Experts: more floods are coming our way

A forum of experts who gathered to discuss Malaysia’s flood crisis on the peninsular east coast and Sabah and Sarawak are predicting more floods coming our way, due to global warming, deforestation, and a lack of law enforcement. 

The same experts also cautioned that the annual occurence of monsoon flooding could spread to other parts of the country if these factors are not kept in check. 

At the forum, titled “Kelantan Floods: Coincidence or Fate?”, Dr Liew Ju Neng, a meteorology professor at Universiti Kebangsaan Malaysia (UKM) said the recent record floods that hit the peninsular east coast was caused by extraordinary rainfall that lasted three to four days, triggered by a phonemenon caled the Madden-Julian oscillation (MJO). 

Liew said that although the MJO passes through Malaysia four times a year, extreme flooding only happens when the MJO couples with other climate phenomena, like the annual monsoon season. 

“Since the 1970s, MJOs are becoming more active. Due to global warming, MJOs have increased by 40% to 50%. So in the next 30 to 40 years, we will the MJO passing through six times a year,” he said, as quoted by The Malaysian Insider‘s Sheridan Mahavera. 

Rantau Panjang MP Siti Zailah Mohd Yusoff said the recent flood crisis caused RM2 billion in damages, with 2,500 homes destroyed in Kelantan alone. Twelve people died during the flood crisis. 

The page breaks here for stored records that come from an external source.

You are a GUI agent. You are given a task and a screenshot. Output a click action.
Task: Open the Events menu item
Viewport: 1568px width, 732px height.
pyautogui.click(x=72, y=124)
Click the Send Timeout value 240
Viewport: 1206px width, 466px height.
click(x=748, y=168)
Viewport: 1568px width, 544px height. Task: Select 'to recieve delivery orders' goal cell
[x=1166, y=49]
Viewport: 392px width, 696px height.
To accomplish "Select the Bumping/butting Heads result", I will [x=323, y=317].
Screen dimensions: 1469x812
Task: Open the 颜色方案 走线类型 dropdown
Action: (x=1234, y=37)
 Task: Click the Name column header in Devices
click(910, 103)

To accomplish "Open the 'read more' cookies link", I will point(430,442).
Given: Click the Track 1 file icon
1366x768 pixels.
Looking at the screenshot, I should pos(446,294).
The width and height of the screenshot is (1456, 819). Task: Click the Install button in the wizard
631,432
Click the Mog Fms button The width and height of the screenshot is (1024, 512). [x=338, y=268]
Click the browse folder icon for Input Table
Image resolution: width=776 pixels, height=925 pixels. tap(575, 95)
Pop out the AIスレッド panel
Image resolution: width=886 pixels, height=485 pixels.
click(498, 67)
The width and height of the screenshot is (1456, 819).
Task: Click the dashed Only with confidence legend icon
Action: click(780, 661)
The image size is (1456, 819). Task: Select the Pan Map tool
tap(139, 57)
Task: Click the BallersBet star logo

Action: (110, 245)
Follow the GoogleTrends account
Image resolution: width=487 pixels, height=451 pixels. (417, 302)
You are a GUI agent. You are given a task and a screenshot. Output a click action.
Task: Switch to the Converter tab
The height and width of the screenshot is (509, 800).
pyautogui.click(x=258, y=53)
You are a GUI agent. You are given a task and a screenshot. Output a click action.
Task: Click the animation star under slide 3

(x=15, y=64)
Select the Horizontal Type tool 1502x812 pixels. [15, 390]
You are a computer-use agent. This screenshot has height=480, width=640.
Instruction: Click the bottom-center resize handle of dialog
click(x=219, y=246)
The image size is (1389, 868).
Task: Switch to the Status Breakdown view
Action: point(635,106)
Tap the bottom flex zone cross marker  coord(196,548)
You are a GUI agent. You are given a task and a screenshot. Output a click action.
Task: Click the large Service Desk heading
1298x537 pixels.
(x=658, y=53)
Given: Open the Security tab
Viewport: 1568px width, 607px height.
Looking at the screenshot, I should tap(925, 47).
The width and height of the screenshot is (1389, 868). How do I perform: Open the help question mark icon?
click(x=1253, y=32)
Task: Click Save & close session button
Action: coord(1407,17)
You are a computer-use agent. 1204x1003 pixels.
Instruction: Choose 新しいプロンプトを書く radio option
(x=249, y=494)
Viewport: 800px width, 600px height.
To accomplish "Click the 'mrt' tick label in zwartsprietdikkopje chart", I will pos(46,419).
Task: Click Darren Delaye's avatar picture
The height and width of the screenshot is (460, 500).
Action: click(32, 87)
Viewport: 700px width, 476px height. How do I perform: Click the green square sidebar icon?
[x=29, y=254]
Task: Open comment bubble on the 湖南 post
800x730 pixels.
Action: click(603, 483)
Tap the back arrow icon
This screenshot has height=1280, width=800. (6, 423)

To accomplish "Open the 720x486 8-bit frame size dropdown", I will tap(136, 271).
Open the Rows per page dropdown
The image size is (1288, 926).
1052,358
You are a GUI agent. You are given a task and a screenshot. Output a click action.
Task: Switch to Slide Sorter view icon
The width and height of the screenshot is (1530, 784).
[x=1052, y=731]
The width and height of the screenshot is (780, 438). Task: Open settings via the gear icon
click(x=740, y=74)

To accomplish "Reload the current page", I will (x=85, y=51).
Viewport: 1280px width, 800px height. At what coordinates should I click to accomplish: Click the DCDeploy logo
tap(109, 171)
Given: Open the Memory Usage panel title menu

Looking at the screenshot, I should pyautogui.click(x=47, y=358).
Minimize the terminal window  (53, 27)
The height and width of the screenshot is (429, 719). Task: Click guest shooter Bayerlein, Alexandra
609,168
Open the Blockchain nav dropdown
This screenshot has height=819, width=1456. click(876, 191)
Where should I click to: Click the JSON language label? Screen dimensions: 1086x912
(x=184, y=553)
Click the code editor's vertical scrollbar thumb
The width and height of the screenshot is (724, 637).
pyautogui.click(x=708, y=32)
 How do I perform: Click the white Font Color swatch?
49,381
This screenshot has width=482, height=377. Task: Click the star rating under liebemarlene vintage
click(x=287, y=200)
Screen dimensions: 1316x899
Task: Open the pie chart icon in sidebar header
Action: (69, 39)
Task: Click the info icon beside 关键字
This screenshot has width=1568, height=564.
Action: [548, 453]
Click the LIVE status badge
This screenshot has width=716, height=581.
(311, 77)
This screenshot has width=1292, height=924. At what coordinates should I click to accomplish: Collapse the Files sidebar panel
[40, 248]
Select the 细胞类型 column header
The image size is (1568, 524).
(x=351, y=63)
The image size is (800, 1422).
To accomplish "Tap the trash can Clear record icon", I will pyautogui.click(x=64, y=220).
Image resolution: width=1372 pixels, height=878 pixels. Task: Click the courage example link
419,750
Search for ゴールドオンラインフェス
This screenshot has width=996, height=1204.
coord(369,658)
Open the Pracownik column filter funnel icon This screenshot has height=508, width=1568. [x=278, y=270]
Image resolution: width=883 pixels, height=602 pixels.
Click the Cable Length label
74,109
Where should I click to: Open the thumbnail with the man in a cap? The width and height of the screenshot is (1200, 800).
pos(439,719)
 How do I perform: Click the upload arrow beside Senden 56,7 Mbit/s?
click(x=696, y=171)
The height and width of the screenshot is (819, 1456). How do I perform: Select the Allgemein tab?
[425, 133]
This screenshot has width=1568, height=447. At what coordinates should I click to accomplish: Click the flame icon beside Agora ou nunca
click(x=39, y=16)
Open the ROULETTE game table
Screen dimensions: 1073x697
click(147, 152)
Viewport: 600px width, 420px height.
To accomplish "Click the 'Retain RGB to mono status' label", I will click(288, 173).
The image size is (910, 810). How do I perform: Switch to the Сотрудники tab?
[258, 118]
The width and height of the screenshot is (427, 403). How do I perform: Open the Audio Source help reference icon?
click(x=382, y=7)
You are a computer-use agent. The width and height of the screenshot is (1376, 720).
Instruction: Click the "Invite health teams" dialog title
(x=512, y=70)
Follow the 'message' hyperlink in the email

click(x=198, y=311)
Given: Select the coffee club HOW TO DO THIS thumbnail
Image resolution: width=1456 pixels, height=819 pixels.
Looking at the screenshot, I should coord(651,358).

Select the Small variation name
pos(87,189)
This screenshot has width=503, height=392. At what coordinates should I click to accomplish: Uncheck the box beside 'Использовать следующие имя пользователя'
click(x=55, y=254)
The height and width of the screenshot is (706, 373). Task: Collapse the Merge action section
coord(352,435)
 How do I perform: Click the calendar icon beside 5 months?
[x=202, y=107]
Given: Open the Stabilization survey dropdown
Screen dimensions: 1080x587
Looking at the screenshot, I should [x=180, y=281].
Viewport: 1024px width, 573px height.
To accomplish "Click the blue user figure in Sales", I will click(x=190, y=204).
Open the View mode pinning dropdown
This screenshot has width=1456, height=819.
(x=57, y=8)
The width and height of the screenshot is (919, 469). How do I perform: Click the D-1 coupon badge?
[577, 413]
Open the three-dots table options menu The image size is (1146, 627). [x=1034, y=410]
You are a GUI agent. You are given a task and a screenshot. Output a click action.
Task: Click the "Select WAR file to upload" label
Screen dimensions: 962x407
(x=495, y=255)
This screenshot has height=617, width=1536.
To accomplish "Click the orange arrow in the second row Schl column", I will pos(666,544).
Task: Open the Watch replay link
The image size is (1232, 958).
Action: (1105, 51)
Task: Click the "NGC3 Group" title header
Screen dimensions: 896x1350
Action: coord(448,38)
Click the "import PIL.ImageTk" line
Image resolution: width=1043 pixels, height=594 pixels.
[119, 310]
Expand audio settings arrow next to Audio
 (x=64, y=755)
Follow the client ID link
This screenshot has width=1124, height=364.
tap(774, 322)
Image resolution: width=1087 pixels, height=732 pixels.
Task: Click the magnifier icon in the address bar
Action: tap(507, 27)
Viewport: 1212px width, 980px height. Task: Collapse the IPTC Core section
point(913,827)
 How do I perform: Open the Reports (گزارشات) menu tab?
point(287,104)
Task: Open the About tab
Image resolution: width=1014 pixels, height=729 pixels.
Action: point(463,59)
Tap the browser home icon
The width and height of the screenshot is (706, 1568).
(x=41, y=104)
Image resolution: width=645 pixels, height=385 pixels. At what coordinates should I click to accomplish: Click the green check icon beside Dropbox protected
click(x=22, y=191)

Sharmila Ariffin of the environmental group Sahabat Alam Malaysia (SAM) said the floods were also exacerbated by rampant deforestation, carried out by clear-cutting entire forests to make way for new plantations. 

She said Kelantan was losing its forests at the highest rate in the peninsula. 

The Federal Government was also taken to task in the forum for instituting a policy fo encouraging new plantations to open in the country. 

“This is a policy throughout the country. Not just in Kelantan. There is a RM1 billion fund using the public’s money to encourage cutting down of forests to build plantations,” Sharmila said.